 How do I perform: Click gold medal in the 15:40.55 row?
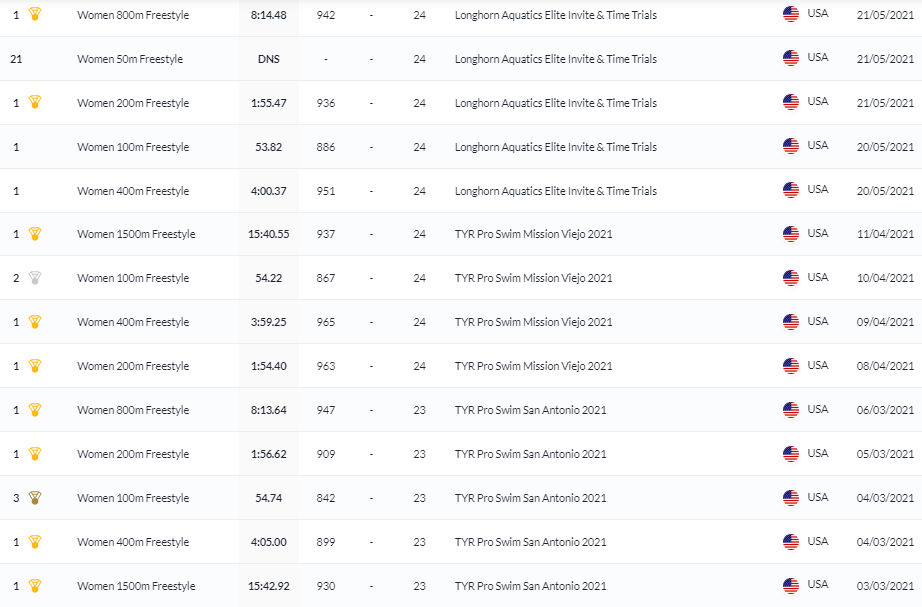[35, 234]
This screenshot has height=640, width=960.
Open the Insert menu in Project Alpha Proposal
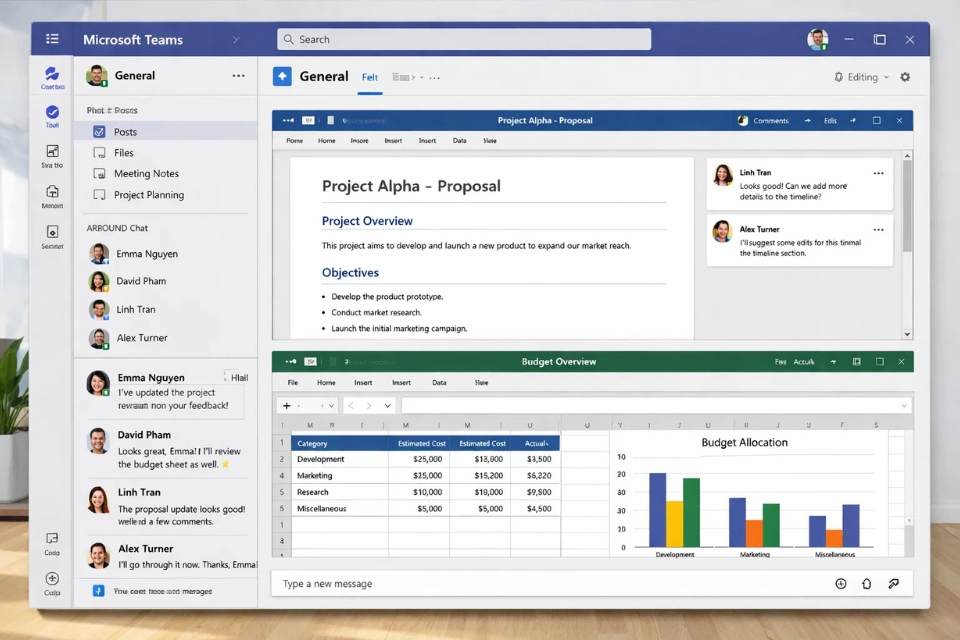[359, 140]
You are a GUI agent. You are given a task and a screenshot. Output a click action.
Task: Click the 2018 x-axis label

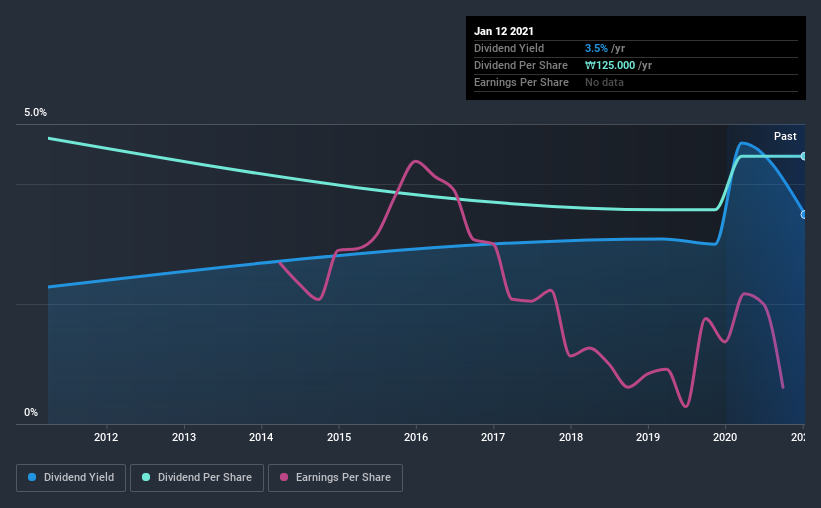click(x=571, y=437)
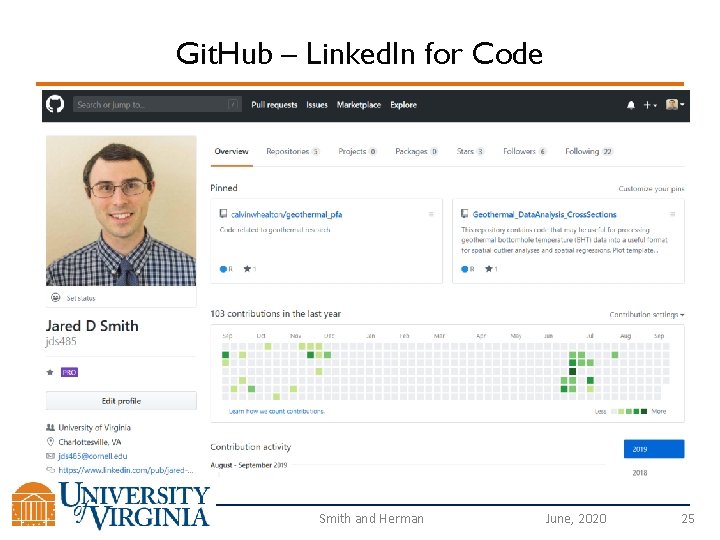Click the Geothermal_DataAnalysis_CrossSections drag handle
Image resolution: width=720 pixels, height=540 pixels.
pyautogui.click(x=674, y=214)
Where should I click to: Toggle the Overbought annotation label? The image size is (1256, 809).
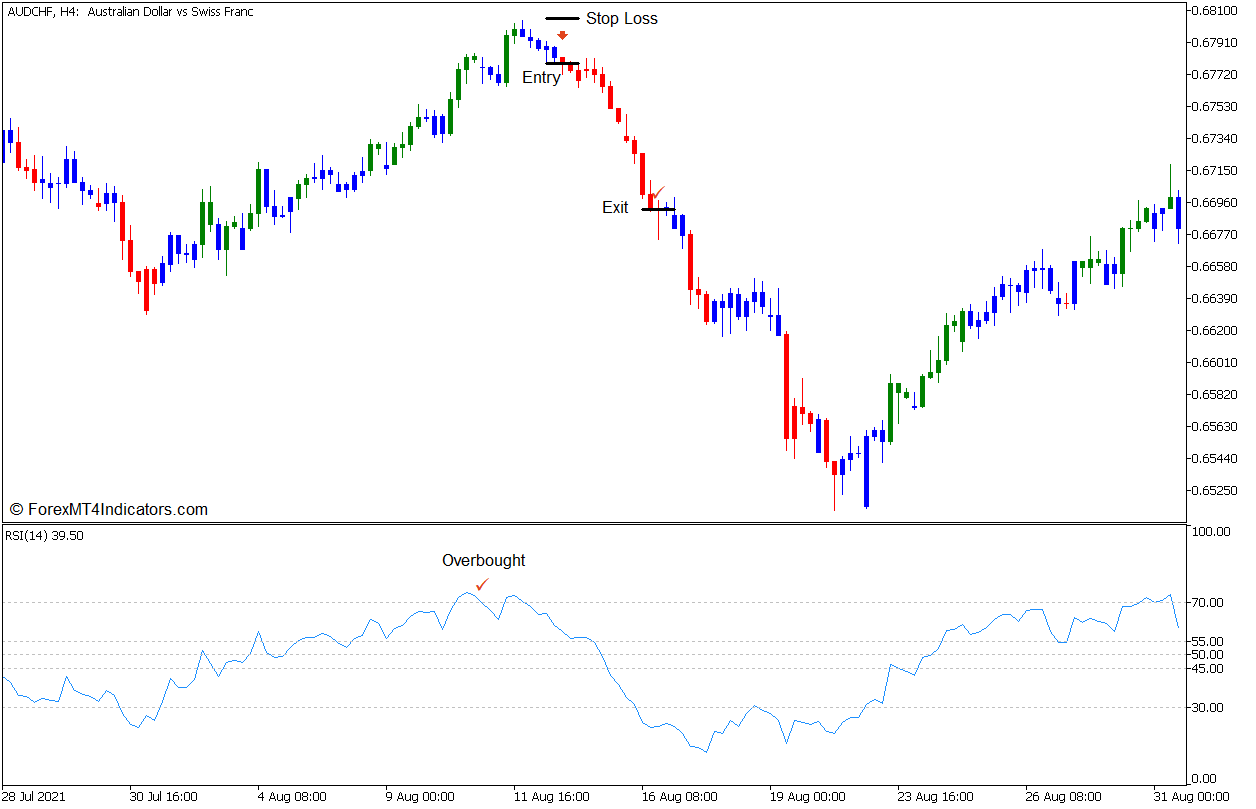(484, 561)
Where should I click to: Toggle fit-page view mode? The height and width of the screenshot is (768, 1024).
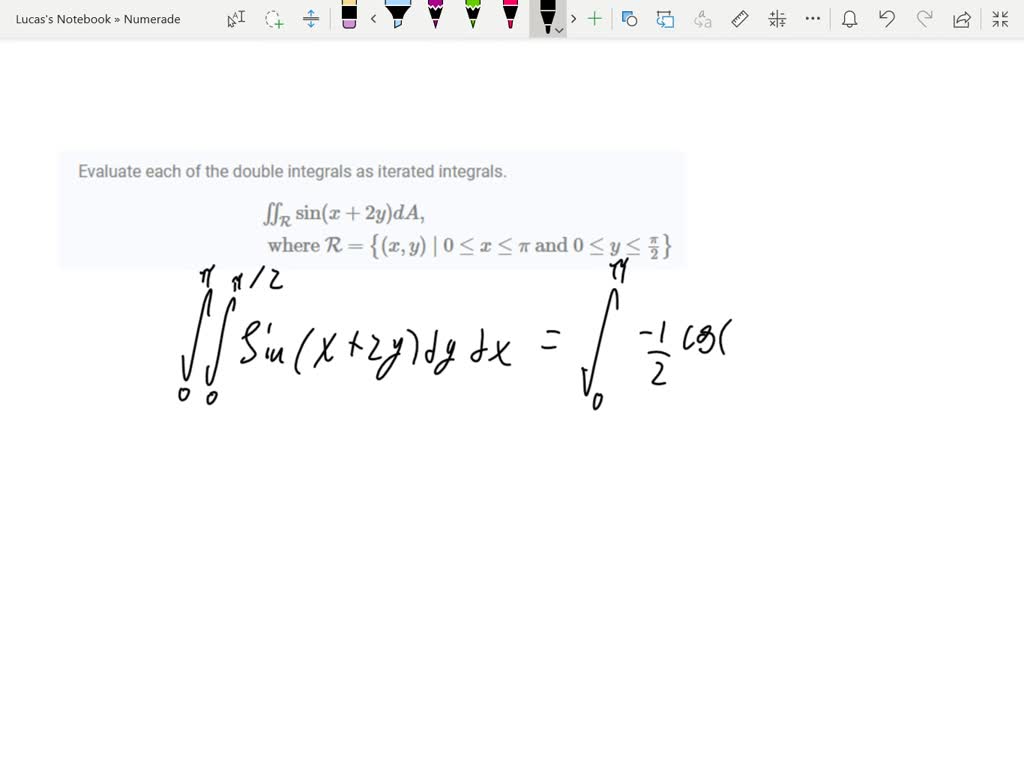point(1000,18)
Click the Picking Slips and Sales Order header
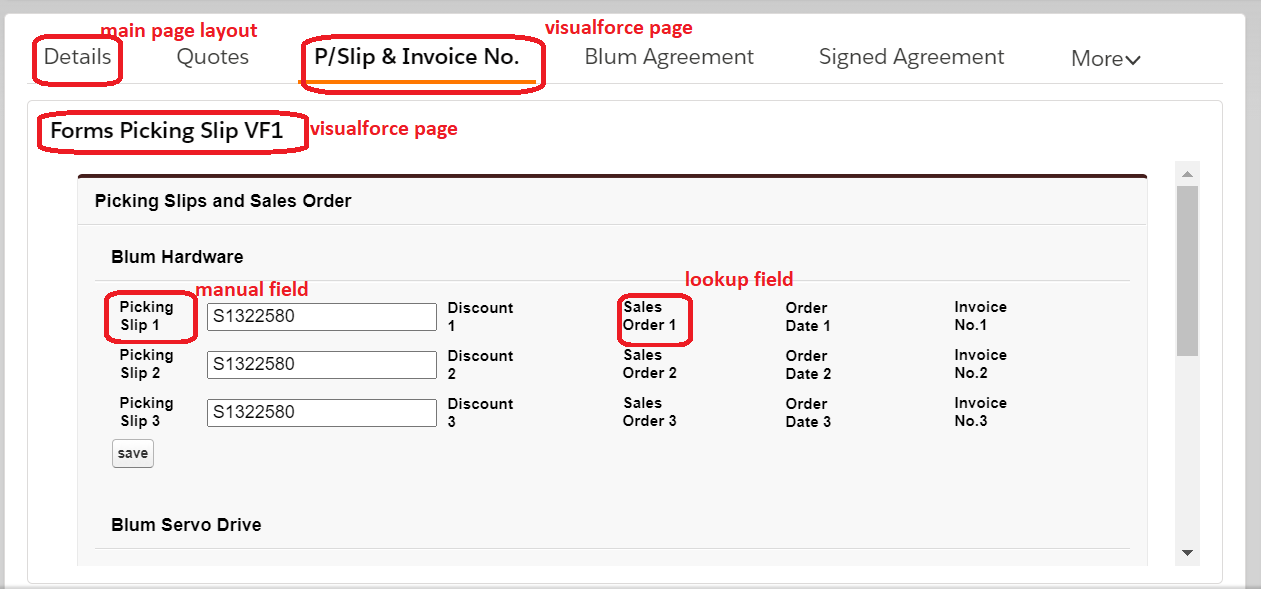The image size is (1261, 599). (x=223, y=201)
=-=-=-=-=
_PROBLEM TO SOLVE_
The records above are to be repeated exactly, apart from their pictures.

_SOLUTION FOR THIS PROBLEM_
 How do I perform: Click gold medal in the 15:40.55 row?
[35, 234]
This screenshot has height=640, width=960.
Open the Insert menu in Project Alpha Proposal
[359, 140]
You are a GUI agent. You are given a task and a screenshot. Output a click action.
Task: Click the 2018 x-axis label

click(x=571, y=437)
Click the Geothermal_DataAnalysis_CrossSections drag handle
Image resolution: width=720 pixels, height=540 pixels.
pyautogui.click(x=674, y=214)
Where should I click to: Toggle the Overbought annotation label? The image size is (1256, 809).
(484, 561)
Where should I click to: Toggle fit-page view mode? The height and width of the screenshot is (768, 1024).
point(1000,18)
Click the Picking Slips and Sales Order header
The image size is (1261, 599). (x=223, y=201)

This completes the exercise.